Na conversa com a IPS, Carr declarou que se preocupa em fugir da disputa entre porta-vozes do governo centro-esquerdista de Cristina Fernández e da oposição a respeito da queda, ou não, da pobreza. Para ele, os dados não são tão otimistas nem tão dramáticos como apresentados por um e outro lado.

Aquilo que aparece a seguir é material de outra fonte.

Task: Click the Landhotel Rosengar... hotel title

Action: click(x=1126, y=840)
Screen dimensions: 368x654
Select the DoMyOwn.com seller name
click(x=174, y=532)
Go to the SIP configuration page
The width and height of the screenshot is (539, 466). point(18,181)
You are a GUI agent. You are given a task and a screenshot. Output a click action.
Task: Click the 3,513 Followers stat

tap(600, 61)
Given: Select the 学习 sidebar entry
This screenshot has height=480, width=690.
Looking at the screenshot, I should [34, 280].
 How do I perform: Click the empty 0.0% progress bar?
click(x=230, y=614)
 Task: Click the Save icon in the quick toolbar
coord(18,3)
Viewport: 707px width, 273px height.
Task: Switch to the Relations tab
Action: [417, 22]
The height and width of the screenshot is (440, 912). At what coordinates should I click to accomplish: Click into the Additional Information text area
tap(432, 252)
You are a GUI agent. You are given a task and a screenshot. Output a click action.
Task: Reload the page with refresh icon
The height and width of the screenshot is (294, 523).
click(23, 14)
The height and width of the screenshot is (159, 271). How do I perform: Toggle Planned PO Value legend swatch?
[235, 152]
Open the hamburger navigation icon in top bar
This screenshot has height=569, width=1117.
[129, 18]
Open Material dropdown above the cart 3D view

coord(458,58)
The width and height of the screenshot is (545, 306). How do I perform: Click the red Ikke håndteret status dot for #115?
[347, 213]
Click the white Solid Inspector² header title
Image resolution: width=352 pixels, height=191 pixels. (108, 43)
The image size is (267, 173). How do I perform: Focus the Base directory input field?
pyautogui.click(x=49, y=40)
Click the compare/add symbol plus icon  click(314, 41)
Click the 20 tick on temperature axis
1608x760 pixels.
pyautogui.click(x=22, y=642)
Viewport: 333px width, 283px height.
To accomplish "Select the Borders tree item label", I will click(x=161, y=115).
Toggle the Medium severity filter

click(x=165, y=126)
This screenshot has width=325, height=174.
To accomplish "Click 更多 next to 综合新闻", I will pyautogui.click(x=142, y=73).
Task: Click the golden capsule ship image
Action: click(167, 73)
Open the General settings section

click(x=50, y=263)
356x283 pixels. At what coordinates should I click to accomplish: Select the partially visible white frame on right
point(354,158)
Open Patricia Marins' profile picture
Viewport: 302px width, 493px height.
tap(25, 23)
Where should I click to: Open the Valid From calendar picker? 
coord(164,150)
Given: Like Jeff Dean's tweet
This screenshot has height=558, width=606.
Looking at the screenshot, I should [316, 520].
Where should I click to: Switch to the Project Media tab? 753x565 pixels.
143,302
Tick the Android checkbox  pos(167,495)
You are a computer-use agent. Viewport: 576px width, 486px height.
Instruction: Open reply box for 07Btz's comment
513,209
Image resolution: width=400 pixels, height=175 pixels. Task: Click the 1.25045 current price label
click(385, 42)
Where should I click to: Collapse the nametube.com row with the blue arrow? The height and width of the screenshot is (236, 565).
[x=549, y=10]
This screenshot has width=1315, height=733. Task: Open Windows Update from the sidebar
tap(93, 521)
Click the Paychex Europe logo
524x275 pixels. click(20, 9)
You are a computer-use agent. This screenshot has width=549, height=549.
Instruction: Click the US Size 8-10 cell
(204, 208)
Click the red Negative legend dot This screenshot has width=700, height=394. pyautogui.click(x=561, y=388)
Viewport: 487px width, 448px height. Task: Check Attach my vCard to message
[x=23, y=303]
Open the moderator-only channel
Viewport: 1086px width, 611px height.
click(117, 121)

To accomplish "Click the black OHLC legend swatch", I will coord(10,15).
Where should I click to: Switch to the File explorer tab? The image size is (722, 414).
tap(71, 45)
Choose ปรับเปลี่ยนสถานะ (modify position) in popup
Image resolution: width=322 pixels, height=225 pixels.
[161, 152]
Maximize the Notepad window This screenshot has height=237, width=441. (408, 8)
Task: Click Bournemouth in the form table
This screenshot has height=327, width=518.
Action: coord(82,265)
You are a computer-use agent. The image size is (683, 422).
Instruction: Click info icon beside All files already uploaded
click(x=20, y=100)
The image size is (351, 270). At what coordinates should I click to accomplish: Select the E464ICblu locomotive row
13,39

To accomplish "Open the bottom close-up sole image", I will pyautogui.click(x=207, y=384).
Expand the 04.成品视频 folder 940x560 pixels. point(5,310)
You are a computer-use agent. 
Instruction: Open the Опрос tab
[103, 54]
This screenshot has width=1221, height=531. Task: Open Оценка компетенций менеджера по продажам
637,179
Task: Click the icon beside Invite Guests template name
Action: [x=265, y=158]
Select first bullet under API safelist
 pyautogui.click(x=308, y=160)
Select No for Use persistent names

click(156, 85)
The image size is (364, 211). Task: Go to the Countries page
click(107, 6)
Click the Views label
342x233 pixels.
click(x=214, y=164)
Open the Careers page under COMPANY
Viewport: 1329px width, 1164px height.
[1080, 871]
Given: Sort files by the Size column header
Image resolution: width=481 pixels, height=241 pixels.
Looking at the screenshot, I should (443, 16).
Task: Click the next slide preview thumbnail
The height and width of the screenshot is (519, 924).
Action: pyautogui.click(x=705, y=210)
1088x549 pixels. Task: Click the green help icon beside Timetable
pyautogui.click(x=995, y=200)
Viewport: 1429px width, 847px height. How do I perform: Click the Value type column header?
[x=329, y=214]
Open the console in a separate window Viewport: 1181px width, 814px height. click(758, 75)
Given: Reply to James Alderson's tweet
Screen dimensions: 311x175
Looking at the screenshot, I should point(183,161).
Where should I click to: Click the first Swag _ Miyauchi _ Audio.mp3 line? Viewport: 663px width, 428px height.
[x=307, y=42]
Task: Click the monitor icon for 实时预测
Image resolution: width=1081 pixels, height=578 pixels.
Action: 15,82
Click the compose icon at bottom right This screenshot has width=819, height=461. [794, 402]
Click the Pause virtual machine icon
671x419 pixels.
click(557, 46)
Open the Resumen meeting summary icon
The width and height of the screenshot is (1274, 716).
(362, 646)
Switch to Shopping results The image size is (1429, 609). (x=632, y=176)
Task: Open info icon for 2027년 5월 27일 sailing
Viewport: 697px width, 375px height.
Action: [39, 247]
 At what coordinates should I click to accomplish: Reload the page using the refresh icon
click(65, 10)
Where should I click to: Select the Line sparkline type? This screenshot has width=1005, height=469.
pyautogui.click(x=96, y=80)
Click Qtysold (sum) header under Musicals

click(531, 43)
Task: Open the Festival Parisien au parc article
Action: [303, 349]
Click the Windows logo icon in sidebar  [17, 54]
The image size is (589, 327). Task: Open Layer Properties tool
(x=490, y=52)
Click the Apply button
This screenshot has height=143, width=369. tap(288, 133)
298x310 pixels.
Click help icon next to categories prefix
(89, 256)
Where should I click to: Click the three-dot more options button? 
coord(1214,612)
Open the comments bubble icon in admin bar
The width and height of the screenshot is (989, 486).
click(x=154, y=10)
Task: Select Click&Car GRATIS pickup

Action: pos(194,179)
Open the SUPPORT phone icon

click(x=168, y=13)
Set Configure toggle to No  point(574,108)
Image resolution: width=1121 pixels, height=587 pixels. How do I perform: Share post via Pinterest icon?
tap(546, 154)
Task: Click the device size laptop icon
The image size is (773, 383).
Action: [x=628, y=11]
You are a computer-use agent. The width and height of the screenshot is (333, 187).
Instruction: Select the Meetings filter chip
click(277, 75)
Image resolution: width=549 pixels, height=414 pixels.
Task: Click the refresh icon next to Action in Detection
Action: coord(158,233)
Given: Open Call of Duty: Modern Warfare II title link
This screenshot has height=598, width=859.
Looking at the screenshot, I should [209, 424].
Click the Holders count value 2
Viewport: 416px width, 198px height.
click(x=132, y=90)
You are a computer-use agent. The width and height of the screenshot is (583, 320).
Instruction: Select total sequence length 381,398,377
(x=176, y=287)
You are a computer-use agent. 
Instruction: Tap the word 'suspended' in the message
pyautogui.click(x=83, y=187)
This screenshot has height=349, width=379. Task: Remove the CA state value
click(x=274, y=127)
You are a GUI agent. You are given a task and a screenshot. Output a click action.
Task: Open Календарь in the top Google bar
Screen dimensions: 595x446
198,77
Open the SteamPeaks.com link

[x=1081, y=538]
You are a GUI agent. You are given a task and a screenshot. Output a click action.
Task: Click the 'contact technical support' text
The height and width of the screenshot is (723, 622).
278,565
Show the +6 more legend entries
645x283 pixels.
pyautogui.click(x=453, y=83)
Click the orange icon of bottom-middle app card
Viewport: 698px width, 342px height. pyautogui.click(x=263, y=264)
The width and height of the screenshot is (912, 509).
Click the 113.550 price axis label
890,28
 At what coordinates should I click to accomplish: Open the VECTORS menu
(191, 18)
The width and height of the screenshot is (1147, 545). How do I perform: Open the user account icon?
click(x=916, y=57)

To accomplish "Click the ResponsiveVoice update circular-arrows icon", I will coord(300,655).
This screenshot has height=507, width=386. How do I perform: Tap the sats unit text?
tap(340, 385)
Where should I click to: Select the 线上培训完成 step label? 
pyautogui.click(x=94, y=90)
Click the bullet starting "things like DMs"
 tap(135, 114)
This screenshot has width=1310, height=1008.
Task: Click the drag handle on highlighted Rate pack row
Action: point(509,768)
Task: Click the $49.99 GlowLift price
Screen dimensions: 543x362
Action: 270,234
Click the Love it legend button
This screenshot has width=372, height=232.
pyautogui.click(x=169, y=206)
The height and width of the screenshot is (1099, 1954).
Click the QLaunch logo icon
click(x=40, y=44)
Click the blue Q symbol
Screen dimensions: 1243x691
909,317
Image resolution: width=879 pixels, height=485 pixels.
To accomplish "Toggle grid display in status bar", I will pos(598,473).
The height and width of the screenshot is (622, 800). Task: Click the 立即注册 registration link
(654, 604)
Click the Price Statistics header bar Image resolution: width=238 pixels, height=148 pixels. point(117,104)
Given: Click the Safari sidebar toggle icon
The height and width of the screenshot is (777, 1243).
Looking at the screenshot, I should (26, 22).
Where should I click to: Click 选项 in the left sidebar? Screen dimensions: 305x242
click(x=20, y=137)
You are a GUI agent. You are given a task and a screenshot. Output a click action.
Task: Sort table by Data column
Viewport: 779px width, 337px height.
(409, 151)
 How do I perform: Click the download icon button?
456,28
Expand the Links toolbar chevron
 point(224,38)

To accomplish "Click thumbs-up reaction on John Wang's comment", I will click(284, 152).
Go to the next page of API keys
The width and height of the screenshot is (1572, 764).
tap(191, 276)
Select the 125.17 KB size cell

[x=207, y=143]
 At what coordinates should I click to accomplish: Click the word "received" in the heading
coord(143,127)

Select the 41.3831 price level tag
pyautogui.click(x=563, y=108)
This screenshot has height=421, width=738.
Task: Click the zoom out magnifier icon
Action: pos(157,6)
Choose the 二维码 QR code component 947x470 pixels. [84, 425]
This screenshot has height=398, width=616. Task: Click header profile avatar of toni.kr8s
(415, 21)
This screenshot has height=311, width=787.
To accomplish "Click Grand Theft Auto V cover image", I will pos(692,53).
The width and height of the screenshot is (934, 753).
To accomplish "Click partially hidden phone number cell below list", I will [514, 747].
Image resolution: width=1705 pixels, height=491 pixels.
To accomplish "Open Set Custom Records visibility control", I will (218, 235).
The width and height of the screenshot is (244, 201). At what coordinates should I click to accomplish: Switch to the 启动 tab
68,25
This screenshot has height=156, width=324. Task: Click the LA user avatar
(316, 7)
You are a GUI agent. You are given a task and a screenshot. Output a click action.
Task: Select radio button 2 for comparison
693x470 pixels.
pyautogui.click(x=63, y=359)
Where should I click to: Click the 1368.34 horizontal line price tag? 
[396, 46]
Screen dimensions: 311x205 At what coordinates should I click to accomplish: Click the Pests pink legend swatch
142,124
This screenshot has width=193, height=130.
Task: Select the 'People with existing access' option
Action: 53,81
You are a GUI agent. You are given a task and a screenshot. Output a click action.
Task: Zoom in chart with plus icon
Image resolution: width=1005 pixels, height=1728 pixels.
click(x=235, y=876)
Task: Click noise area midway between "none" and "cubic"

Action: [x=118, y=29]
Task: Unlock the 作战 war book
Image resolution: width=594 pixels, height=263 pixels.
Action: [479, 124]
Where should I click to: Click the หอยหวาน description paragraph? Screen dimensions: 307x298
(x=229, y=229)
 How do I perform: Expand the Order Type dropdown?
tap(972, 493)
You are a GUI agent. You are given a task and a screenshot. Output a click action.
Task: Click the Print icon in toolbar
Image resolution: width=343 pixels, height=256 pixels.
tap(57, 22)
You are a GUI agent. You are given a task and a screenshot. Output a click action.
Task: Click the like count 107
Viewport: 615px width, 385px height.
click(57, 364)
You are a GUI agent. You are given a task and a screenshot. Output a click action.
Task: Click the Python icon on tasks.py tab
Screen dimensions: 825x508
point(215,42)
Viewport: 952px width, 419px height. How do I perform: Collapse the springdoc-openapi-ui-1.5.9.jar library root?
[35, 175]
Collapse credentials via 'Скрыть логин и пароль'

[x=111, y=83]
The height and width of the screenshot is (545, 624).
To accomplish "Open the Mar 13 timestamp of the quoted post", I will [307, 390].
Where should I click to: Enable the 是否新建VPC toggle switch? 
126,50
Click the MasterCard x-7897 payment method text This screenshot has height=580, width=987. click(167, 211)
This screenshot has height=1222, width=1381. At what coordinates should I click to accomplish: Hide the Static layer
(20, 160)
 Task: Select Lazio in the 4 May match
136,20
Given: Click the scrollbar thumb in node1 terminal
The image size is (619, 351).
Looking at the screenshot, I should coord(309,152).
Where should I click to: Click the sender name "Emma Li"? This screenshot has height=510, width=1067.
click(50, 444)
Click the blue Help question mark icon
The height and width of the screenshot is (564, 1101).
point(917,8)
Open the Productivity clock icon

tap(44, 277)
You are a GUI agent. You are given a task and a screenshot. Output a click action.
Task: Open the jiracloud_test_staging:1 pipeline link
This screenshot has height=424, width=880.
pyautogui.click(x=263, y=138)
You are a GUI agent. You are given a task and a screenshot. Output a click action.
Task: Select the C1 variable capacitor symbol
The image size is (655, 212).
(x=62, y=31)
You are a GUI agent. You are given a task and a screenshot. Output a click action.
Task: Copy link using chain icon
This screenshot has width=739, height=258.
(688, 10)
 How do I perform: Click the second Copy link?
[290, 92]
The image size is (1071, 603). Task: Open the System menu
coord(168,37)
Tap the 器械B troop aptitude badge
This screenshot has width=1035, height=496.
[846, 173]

Mais de 54% da população argentina vivia na pobreza no final de 2001, quando começou a profunda crise socioeconômica que derivou em protestos de rua e uma forte repressão policial que deixou dezenas de mortos e feridos, e que, finalmente, levou à renúncia do presidente Fernando de la Rúa, que cumpriu apenas dois dos quatro anos de seu mandato.
Néstor Kirchner, que morreu em outubro de 2010 aos 60 anos, assumiu o governo em 25 de maio de 2003 após uma série de presidentes interinos, e desde então esse indicador quase não deixou da baixar. O último dado publicado pelo Instituto Nacional de Estatísticas e Censos (Indec), correspondente ao final de 2012, indica que 5,4% dos 40 milhões de argentinos são pobres. Porém, opositores e alguns especialistas duvidam dos números do Indec, o qual questionam desde sua intervenção, em 2007. Consideram que se baseia em uma cesta básica subavaliada, que não contemplaria a inflação real.
Por exemplo, estudos apresentados pela Universidade Católica Argentina (privada) indicam que a pobreza ainda afeta 26,9% da população. Algo parecido ocorre com o desemprego, que segundo dados oficiais passou de 24% da população economicamente ativa, em 2002, para 16,3%, em 2003, e desde então seguiu a tendência à baixa até situar-se em 7,9% na última medição. Estes números também são questionados.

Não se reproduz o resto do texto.